---- MATERIAL FOR THIS TASK
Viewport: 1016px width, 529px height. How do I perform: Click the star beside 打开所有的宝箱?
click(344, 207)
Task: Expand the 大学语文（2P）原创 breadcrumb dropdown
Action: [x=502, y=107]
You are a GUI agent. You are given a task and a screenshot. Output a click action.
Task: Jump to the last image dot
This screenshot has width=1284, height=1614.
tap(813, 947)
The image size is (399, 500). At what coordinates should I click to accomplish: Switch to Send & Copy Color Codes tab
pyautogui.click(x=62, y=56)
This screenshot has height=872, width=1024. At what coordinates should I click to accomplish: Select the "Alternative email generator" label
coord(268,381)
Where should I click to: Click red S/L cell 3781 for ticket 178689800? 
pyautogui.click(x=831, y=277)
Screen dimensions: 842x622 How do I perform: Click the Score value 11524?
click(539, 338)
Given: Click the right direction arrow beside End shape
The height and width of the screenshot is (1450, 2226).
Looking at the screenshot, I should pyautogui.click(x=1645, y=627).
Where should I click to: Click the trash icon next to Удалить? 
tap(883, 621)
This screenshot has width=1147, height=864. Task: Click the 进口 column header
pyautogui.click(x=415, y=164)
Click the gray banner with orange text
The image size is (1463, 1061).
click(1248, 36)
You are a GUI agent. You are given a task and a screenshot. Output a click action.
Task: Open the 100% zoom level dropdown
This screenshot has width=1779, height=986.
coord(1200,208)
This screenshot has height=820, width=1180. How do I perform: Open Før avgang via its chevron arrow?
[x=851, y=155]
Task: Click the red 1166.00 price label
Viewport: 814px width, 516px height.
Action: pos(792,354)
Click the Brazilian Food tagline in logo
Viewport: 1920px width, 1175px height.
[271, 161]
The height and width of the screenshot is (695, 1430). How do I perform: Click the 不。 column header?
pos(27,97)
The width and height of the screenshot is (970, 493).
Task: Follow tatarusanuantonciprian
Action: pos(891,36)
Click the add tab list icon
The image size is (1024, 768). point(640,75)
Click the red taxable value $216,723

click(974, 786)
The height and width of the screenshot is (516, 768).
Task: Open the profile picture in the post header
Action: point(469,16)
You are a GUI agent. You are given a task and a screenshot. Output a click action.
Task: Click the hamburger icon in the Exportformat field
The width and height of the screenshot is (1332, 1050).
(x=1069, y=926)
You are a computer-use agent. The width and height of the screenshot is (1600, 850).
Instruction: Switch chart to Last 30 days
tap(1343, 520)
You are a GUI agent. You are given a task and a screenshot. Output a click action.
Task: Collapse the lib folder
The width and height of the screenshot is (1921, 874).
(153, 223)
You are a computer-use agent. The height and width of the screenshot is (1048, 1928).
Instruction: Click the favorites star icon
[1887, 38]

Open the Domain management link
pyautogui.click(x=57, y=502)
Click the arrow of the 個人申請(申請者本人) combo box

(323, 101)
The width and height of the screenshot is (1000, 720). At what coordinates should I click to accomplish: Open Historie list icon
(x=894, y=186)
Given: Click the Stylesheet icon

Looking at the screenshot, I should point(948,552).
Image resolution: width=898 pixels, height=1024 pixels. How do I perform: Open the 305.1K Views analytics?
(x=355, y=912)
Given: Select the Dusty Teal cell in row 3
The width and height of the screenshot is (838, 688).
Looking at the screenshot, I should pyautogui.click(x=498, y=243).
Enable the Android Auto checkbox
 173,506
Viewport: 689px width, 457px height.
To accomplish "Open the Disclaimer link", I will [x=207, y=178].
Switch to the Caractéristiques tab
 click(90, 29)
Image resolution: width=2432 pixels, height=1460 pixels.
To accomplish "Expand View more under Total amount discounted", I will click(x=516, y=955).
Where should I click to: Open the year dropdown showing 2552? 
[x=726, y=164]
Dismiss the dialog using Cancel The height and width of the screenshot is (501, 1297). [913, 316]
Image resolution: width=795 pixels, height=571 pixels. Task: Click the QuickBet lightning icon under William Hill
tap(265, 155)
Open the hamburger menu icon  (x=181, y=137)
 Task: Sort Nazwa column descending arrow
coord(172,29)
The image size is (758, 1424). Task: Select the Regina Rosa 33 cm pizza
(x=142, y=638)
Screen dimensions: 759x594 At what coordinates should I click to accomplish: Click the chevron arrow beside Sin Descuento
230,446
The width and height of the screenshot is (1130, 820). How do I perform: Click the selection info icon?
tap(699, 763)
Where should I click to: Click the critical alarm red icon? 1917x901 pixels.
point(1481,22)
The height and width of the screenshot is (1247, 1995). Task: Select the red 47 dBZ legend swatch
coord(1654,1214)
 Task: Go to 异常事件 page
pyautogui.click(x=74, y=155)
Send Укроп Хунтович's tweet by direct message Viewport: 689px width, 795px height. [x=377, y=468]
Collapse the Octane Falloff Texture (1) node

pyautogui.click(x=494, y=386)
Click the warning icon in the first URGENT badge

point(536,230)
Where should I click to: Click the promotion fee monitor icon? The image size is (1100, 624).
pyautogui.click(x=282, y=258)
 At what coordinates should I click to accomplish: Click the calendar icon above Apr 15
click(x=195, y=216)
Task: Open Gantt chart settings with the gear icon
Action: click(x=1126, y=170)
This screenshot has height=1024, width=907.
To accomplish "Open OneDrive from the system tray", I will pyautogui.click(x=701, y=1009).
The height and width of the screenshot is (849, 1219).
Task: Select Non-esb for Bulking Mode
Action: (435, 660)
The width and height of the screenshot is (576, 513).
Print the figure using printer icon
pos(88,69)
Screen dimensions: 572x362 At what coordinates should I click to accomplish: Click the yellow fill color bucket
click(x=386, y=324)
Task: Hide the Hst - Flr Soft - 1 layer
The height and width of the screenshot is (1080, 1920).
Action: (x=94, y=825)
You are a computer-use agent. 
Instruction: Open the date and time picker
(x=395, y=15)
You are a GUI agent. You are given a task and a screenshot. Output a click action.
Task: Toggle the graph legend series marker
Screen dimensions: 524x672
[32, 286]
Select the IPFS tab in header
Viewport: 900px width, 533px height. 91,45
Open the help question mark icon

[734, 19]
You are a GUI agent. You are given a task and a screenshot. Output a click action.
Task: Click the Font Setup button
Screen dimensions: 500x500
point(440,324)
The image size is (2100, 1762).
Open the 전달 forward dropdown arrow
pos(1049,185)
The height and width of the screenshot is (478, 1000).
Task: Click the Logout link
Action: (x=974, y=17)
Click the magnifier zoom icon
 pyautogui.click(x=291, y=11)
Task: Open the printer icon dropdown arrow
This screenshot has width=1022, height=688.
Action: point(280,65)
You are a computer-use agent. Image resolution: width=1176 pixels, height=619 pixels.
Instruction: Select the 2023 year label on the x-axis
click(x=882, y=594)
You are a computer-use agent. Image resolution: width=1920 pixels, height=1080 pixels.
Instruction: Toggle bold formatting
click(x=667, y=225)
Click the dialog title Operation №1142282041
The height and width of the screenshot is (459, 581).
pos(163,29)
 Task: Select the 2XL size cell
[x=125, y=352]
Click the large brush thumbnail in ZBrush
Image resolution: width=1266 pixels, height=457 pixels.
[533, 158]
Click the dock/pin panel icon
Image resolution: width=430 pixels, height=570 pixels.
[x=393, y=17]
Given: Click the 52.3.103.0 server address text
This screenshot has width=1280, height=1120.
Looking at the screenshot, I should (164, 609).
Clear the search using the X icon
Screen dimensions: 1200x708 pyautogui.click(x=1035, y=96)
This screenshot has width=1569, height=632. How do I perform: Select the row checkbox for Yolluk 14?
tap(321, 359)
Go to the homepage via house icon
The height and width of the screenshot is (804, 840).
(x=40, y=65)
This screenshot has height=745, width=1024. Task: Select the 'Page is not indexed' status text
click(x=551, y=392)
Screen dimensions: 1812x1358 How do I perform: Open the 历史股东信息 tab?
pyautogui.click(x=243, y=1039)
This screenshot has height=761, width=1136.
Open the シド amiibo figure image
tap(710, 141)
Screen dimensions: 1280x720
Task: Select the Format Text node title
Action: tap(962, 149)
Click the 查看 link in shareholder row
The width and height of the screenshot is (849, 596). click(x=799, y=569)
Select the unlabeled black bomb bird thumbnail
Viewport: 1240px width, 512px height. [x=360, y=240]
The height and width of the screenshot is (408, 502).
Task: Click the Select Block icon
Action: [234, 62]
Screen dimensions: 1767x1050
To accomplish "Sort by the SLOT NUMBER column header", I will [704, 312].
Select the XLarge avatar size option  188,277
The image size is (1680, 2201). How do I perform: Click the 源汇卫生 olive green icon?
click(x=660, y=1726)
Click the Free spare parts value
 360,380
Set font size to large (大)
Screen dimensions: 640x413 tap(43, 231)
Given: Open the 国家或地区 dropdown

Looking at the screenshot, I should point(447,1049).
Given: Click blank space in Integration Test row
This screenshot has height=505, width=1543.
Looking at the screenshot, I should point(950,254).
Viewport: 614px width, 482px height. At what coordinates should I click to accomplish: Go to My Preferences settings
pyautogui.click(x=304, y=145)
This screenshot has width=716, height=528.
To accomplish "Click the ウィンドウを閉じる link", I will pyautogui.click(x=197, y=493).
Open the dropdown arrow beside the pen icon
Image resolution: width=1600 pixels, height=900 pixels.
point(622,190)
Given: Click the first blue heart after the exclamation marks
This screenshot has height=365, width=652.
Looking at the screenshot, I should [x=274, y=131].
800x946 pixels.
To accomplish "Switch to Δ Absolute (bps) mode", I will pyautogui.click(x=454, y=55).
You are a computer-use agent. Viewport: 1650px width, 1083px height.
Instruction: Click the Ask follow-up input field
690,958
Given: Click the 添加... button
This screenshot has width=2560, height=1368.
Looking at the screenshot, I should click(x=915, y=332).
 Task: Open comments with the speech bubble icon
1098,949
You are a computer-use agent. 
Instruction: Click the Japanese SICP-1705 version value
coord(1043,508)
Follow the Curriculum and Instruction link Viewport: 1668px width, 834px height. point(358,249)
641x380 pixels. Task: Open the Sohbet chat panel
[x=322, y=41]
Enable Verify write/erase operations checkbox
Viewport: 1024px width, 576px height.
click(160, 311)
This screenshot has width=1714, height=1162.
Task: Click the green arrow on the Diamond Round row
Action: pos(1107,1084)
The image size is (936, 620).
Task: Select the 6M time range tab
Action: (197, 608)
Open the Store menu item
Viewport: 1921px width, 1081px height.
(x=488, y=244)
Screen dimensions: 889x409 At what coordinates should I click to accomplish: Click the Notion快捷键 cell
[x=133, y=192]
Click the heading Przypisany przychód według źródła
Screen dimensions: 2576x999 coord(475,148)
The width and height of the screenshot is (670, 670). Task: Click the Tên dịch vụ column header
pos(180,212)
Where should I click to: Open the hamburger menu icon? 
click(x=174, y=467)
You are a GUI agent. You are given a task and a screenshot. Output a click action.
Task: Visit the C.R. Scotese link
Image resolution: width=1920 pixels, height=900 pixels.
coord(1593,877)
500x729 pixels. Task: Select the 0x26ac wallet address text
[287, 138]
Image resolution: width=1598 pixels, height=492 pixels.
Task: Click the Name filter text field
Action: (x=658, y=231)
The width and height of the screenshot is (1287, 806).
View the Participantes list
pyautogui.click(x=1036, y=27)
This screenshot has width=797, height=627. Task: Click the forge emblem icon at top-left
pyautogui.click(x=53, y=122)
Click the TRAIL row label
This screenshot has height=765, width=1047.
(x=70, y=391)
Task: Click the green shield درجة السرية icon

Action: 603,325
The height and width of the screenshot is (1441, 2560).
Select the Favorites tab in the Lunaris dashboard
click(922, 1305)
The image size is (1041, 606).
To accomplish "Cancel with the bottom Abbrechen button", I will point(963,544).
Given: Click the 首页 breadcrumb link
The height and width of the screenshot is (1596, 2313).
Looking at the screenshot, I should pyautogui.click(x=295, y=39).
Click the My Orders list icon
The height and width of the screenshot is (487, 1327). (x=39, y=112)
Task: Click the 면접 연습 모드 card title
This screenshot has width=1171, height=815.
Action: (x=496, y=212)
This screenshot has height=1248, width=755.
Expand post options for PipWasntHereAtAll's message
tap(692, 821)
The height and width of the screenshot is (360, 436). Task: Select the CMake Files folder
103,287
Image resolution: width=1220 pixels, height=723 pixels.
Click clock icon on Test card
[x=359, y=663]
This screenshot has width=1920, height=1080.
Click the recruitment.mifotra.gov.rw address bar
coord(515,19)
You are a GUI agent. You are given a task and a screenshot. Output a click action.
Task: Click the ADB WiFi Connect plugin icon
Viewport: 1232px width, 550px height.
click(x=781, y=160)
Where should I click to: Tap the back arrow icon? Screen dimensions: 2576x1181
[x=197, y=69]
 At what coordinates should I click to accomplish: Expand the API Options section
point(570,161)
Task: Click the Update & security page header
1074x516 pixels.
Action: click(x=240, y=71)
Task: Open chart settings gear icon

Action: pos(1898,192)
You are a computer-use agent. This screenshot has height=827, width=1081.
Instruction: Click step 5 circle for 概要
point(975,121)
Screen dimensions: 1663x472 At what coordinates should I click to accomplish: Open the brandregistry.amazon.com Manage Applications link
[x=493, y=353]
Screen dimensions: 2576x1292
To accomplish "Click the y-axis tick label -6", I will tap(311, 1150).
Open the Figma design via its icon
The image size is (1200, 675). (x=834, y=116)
--------
**WHAT YOU ARE ASKED TO DO**
Update the records from the start through the line that contains "tap(813, 947)", changing "Output" to "Produce" and leaving everything else unchanged.

**RESULT FOR THIS TASK**
Viewport: 1016px width, 529px height. How do I perform: Click the star beside 打开所有的宝箱?
click(344, 207)
Task: Expand the 大学语文（2P）原创 breadcrumb dropdown
Action: [x=502, y=107]
You are a GUI agent. You are given a task and a screenshot. Produce a click action.
Task: Jump to the last image dot
This screenshot has width=1284, height=1614.
tap(813, 947)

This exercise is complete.